Li muitos há muitos anos atrás. Achei que devia devorar clássicos para perceber melhor a vida. Mas a vida nos romances era normalmente previsível. E nunca me surpreendi com os finais. Por isso ganhei o vício de ler vários ao mesmo tempo. A preocupação moralista ou a ausência da mesma nos finais trouxe-me sempre a sensação de deja-vu. Raras foram as vezes que isso não aconteceu. Posso indicar quando. São aqueles finais em que ninguém assenta a poeira. Deixa-se tudo revolto para podermos pensar em diferentes planos de aterragem. Afinal quanto mais finas as linhas da mão, maior é o livre arbítrio.
Por outro lado, faltou-me sempre gritos nos romances. Ou eram em forma de pastilha elástica. Peixe cozido, ou água com açúcar. Para mim, o certo eram os contos; curtos e com um murro no estômago. Uma arte difícil. Mas eu queria balas e por isso virei-me para a poesia.

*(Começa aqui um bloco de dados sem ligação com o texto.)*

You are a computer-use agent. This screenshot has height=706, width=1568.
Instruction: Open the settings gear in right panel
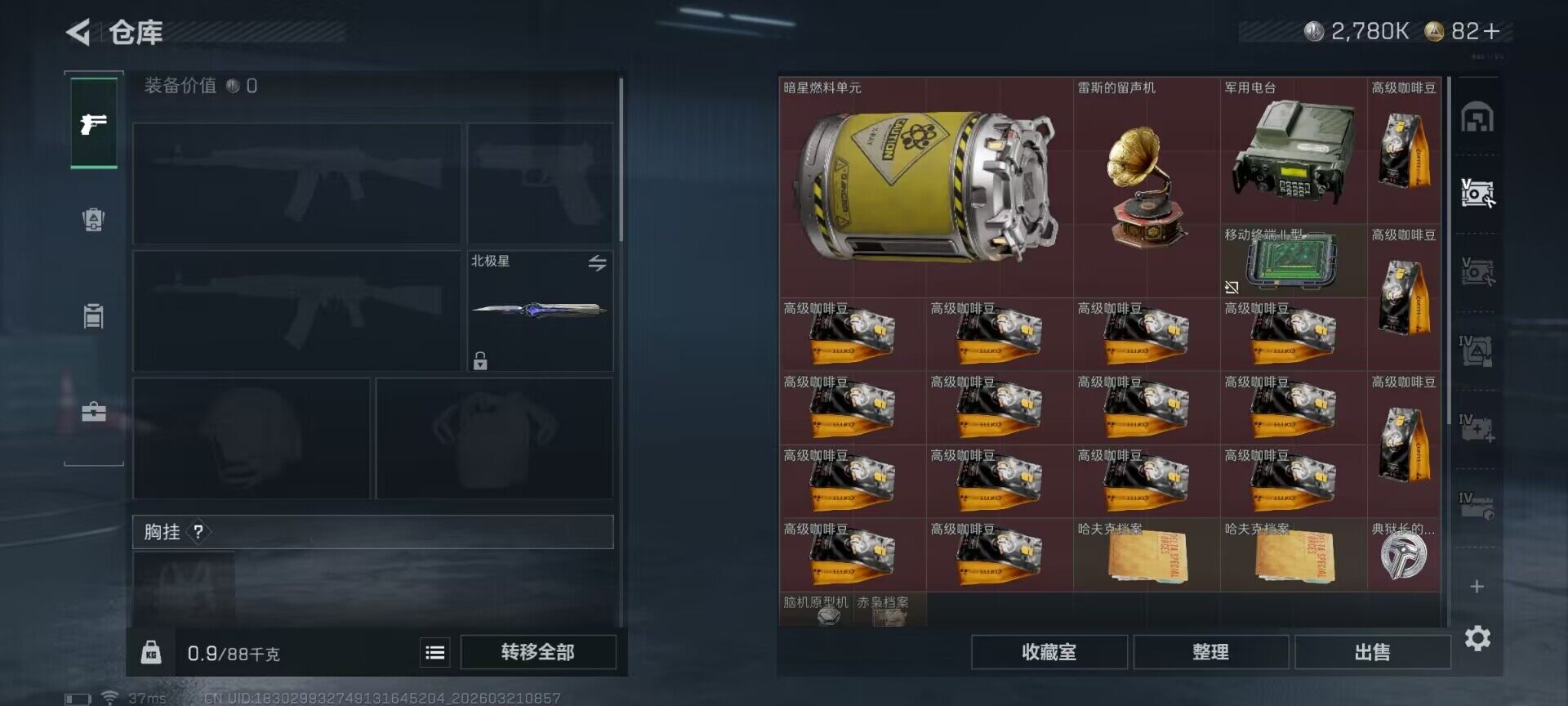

O livro da minha vida por isso mesmo é um livro de poesia. Pequeno e escrito em circunstâncias para mim, arrepiantes. Do coração de um dos porta vozes da Beat Generation durante uma das suas passagens pelo hospital psiquiátrico de Rockland, nasce de uma recomendação médica (entre alguns choques eléctricos para “curar” a suposta esquizofrenia) de terapia artística; o falar em voz alta, o gravar de pensamentos. E por isso esta escrita soa tão bem falada ao meu ouvido. E a bala é certeira em mim.
É “o” livro. Não é só o melhor retrato desta jovem minoria nos anos 50 mas da importância que “Ser minoria” deveria ter ainda hoje. Numa era minada pela importância de ser gostado (não amado), de sacrificar em prol do ego (não de amor próprio) e de parecer (nunca de ser), Allen Ginsberg oferece-nos pérolas no seu estado mais puro, principalmente quando nos manda à cara uma bomba chamada “Song”; o melhor poema que já li. Um exercício de simplicidade como é difícil de ver em qualquer língua sobre o amor; a língua mais difícil de ser falada pela maioria. Mas como isto é sobre os que teimam em ir por caminhos difíceis- corações ao alto! E viva a vulnerabilidade dos que teimam traduzir tudo em nome dele.